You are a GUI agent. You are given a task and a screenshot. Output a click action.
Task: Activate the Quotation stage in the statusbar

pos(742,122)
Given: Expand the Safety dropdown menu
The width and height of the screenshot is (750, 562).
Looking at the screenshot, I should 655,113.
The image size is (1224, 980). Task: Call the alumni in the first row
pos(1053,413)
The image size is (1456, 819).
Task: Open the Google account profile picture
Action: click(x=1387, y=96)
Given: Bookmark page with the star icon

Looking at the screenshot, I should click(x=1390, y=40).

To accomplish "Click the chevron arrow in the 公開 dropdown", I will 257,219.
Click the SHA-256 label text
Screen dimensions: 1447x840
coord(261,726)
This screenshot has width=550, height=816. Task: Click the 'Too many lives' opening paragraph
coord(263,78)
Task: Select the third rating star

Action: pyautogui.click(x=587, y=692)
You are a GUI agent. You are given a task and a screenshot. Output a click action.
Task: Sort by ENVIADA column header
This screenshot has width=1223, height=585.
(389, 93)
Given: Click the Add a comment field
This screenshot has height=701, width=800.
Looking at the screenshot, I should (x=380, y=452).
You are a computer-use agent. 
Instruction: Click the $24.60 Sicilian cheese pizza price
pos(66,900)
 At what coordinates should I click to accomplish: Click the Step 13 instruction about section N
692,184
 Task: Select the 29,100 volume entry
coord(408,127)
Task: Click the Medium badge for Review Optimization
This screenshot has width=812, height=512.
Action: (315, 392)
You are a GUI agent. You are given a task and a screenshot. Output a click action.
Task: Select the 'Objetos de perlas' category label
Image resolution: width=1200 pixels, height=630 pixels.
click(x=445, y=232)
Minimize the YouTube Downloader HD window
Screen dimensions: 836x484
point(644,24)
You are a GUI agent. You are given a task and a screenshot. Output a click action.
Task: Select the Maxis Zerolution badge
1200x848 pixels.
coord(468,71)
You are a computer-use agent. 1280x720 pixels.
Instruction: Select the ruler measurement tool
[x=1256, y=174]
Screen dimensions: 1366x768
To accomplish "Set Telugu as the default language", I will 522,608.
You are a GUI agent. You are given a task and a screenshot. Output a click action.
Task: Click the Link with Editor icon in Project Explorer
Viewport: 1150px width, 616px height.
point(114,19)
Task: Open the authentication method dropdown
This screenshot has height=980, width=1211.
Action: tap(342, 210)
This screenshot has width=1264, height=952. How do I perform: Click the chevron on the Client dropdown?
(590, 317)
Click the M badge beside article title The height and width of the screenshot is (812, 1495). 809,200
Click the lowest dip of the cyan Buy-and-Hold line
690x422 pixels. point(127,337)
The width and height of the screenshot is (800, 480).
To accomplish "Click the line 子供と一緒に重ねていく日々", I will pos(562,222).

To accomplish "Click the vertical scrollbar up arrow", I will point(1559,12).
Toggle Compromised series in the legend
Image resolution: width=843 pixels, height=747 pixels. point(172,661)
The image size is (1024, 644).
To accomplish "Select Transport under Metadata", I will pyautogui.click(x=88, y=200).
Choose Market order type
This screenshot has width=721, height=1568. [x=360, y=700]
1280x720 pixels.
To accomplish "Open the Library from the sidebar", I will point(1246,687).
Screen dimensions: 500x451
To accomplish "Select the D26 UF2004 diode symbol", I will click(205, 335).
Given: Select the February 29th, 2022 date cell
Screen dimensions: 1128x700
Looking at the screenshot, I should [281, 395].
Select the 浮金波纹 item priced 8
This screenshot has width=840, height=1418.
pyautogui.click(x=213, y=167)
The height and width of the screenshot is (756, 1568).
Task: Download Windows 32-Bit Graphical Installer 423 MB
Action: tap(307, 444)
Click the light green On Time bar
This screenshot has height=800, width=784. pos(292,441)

■ WHAT IS REQUIRED
All the records are to be transcribed exactly, with no line missing.

■ SOLUTION TO THIS TASK
You are a GUI agent. You are given a task and a screenshot. Output a click action.
Task: Activate the Quotation stage in the statusbar

pos(742,122)
Given: Expand the Safety dropdown menu
The width and height of the screenshot is (750, 562).
Looking at the screenshot, I should 655,113.
The image size is (1224, 980). Task: Call the alumni in the first row
pos(1053,413)
The image size is (1456, 819).
Task: Open the Google account profile picture
Action: click(x=1387, y=96)
Given: Bookmark page with the star icon

Looking at the screenshot, I should click(x=1390, y=40).

To accomplish "Click the chevron arrow in the 公開 dropdown", I will 257,219.
Click the SHA-256 label text
Screen dimensions: 1447x840
coord(261,726)
This screenshot has width=550, height=816. Task: Click the 'Too many lives' opening paragraph
coord(263,78)
Task: Select the third rating star

Action: pyautogui.click(x=587, y=692)
You are a GUI agent. You are given a task and a screenshot. Output a click action.
Task: Sort by ENVIADA column header
This screenshot has width=1223, height=585.
(389, 93)
Given: Click the Add a comment field
This screenshot has height=701, width=800.
Looking at the screenshot, I should (x=380, y=452).
You are a computer-use agent. 
Instruction: Click the $24.60 Sicilian cheese pizza price
pos(66,900)
 At what coordinates should I click to accomplish: Click the Step 13 instruction about section N
692,184
 Task: Select the 29,100 volume entry
coord(408,127)
Task: Click the Medium badge for Review Optimization
This screenshot has width=812, height=512.
Action: (315, 392)
You are a GUI agent. You are given a task and a screenshot. Output a click action.
Task: Select the 'Objetos de perlas' category label
Image resolution: width=1200 pixels, height=630 pixels.
click(x=445, y=232)
Minimize the YouTube Downloader HD window
Screen dimensions: 836x484
point(644,24)
You are a GUI agent. You are given a task and a screenshot. Output a click action.
Task: Select the Maxis Zerolution badge
1200x848 pixels.
coord(468,71)
You are a computer-use agent. 1280x720 pixels.
Instruction: Select the ruler measurement tool
[x=1256, y=174]
Screen dimensions: 1366x768
To accomplish "Set Telugu as the default language", I will 522,608.
You are a GUI agent. You are given a task and a screenshot. Output a click action.
Task: Click the Link with Editor icon in Project Explorer
Viewport: 1150px width, 616px height.
point(114,19)
Task: Open the authentication method dropdown
This screenshot has height=980, width=1211.
Action: tap(342, 210)
This screenshot has width=1264, height=952. How do I perform: Click the chevron on the Client dropdown?
(590, 317)
Click the M badge beside article title The height and width of the screenshot is (812, 1495). 809,200
Click the lowest dip of the cyan Buy-and-Hold line
690x422 pixels. point(127,337)
The width and height of the screenshot is (800, 480).
To accomplish "Click the line 子供と一緒に重ねていく日々", I will pos(562,222).

To accomplish "Click the vertical scrollbar up arrow", I will point(1559,12).
Toggle Compromised series in the legend
Image resolution: width=843 pixels, height=747 pixels. point(172,661)
The image size is (1024, 644).
To accomplish "Select Transport under Metadata", I will pyautogui.click(x=88, y=200).
Choose Market order type
This screenshot has width=721, height=1568. [x=360, y=700]
1280x720 pixels.
To accomplish "Open the Library from the sidebar", I will point(1246,687).
Screen dimensions: 500x451
To accomplish "Select the D26 UF2004 diode symbol", I will click(205, 335).
Given: Select the February 29th, 2022 date cell
Screen dimensions: 1128x700
Looking at the screenshot, I should [281, 395].
Select the 浮金波纹 item priced 8
This screenshot has width=840, height=1418.
pyautogui.click(x=213, y=167)
The height and width of the screenshot is (756, 1568).
Task: Download Windows 32-Bit Graphical Installer 423 MB
Action: tap(307, 444)
Click the light green On Time bar
This screenshot has height=800, width=784. pos(292,441)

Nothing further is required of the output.